L’idea di fondo è che l’attentato, benché abbia ricevuto ben due rivendicazioni, non sia stato opera dei ribelli bensì di servizi segreti occidentali. L’articolo spiega che l’esplosivo (una carica tra 40 e 50 kg) era stato introdotto nella sala dove si sarebbe svolta la riunione da un funzionario siriano colluso con l’intelligence e azionato da un controllo remoto situato all’interno dell’Ambasciata americana a Damasco, situata a 145 metri dal luogo della deflagrazione.

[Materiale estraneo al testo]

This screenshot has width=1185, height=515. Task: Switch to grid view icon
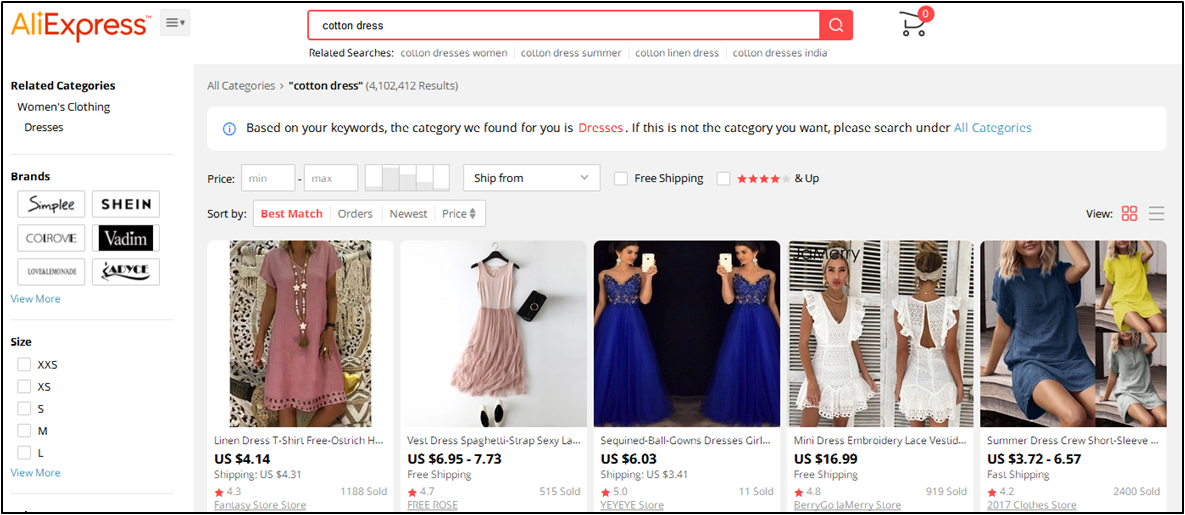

Difficile dire se questa versione sia degna di fede. Il pezzo va certamente preso con le molle: l’uso un pò troppo disinvolto delle “fonti esterne” (ma quali?) citate nell’articolo lascia più di un dubbio. Tuttavia, a distanza di pochi giorni è spuntato fuori questo riscontro. A cui si aggiungono le scontate accuse della Siria in tal senso, con tanto di promessa di ritorsioni, e dell‘Iran, che punta il dito contro il britannico MI6. Inoltre, un analista americano sostiene che la bomba “odora di Mossad. In ogni caso, tre indizi non fanno una prova.
Cosa è successo davvero a Damasco rimane un mistero. L’ennesima domanda senza risposta in quel teatro dell’assurdo che è la Siria.